Sejarah politik Indonesia pada masa awal kemerdekaan penuh dengan dinamika. Salah satu peristiwa penting adalah Dekrit Presiden Soekarno tanggal 5 Juli 1959 yang menandai perubahan besar dalam sistem ketatanegaraan Indonesia.
![]() |
Gambar. Dekrit Presiden Soekarno 5 Juli 1959 |
Langkah ini kemudian membuka jalan menuju era Demokrasi Terpimpin yang berlangsung hingga 1965.
Latar Belakang Dekrit Presiden Soekarno
Untuk memahami mengapa Presiden Soekarno mengeluarkan dekrit, kita harus melihat kondisi politik Indonesia pada masa itu.
1. Kegagalan Konstituante
Setelah Pemilu 1955, terbentuk Konstituante, lembaga yang bertugas menyusun UUD baru sebagai pengganti UUD Sementara 1950. Namun, dalam praktiknya, Konstituante gagal mencapai kesepakatan mengenai dasar negara.
- Sebagian anggota menghendaki Islam sebagai dasar negara.
- Sebagian lain mendukung Pancasila sebagai dasar negara.
Perdebatan panjang ini menyebabkan Konstituante tidak kunjung menyelesaikan tugasnya.
2. Krisis Politik dan Ekonomi
Kegagalan Konstituante diperparah dengan kondisi politik yang tidak stabil. Kabinet sering berganti, program pembangunan tidak berjalan maksimal, dan inflasi semakin tinggi.
3. Usulan Kembali ke UUD 1945
Melihat situasi buntu, Presiden Soekarno mengusulkan agar Indonesia kembali menggunakan UUD 1945. Namun usulan ini tidak mendapat persetujuan dari Konstituante.

CUPLIKAN SUMBER:
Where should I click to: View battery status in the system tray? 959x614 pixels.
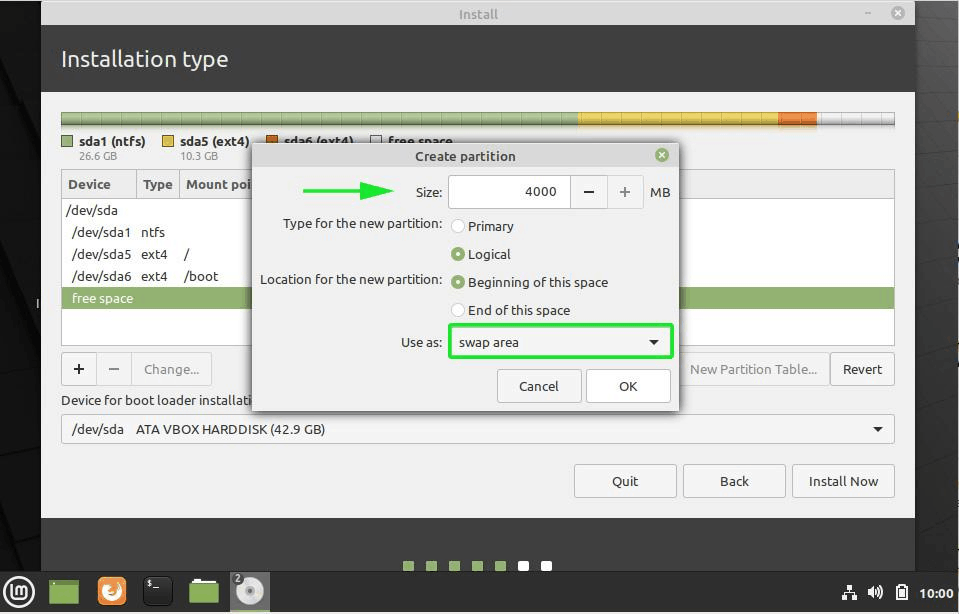902,591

PERTANYAAN:
Jawablah pertanyaan berikut berdasarkan kutipan dokumen tentang Dekrit Presiden Soekarno.
(a) Sampai tahun berapa era Demokrasi Terpimpin berlangsung?
(b) Lembaga apa yang terbentuk setelah Pemilu 1955, dan apa tugasnya?
(c) UUD mana yang diusulkan Presiden Soekarno untuk digunakan kembali?

JAWABAN TERTULIS:
(a) Hingga tahun 1965.
(b) Konstituante, yang bertugas menyusun UUD baru sebagai pengganti UUD Sementara 1950.
(c) UUD 1945.